19/08/15

Violence morale exercée sur un travailleur: démission forcée?

Un travailleur est visé par des lettres de dénonciation portant sur une prétendue concurrence déloyale dans son chef au détriment de son employeur.

L’entreprise convoque alors son travailleur, sans l’informer de l’objet de l’entretien, et le place face à une alternative : soit il démissionne, soit il est licencié pour motif grave. Le travailleur signe la lettre de démission. Toutefois, dans les jours qui suivent, il dépose plainte contre l’entreprise et conteste la validité de la démission.

Dans un arrêt du 9 octobre 2014, la Cour du travail de Liège décide que l’employeur est à l’origine de la rupture irrégulière du contrat de travail, ayant usé de manœuvres pour contraindre le travailleur à démissionner. La rapidité de la contestation écarte la thèse d’une approbation implicite du travailleur quant à la démission.

1.

Un travailleur est employé au sein d’une entreprise depuis 26 ans.

Il fait l’objet de courriers de dénonciation émanant de personnes qui l’accusent d’exercer des activités de concurrence déloyale. Le travailleur est convoqué dans le bureau de l’administrateur délégué. Il signe alors une lettre de démission.

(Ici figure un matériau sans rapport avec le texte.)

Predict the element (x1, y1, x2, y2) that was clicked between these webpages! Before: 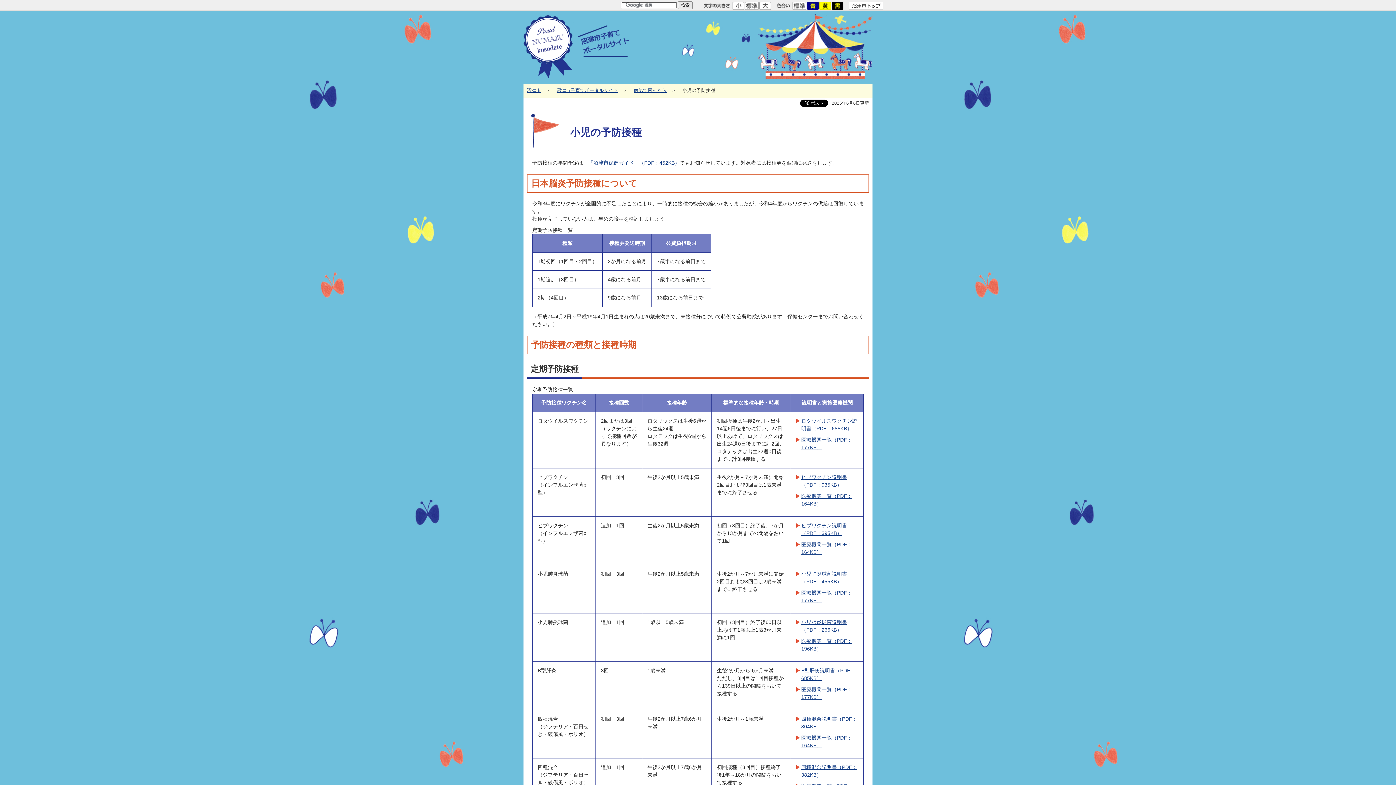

Cinq jours plus tard, il dépose plainte contre les responsables de l’entreprise et, au cours du même mois, adresse un courrier, par l’intermédiaire de son syndicat, pour contester la démission.

Il assigne finalement son ancien employeur devant les juridictions du travail.

2.

Tout d’abord, la Cour examine les motifs invoqués par l’employeur pour justifier un hypothétique licenciement pour motif grave, présenté au travailleur comme seule autre option possible à la démission. La Cour relève que le travailleur n’a jamais reçu d’avertissement. Les manquements professionnels pointés par l’employeur ne sont par ailleurs nullement démontrés. Aucun motif sérieux ne justifiait dès lors un licenciement pour motif grave.

3.

La Cour apprécie ensuite les circonstances dans lesquelles la démission a été donnée. Ici, le travailleur a été prévenu oralement de la tenue d’un entretien, sans être informé des points à l’ordre du jour. L’entretien sera même avancé dans la journée, à l’initiative de l’employeur, empêchant le travailleur d’organiser sa défense. La Cour relève que la lettre de démission est dactylographiée et rédigée « en termes juridiques », ce qui laisse penser que l’entreprise a, quant à elle, pris contact avec un avocat.

4.

Enfin, la Cour rejette la thèse d’une éventuelle approbation par le travailleur quant à la démission, au motif qu’il a déposé plainte seulement cinq jours après les faits et a consulté son organisation syndicale au cours du même mois.

Par conséquent, la Cour prononce la nullité de la démission, en raison de la violence morale exercée, sans laquelle le travailleur n’aurait jamais donné son consentement.

La Cour condamne l’entreprise, auteur de la rupture irrégulière du contrat de travail, au paiement d’une indemnité compensatoire de préavis égale à 26 mois de rémunération, soit un mois par année d’ancienneté entamée.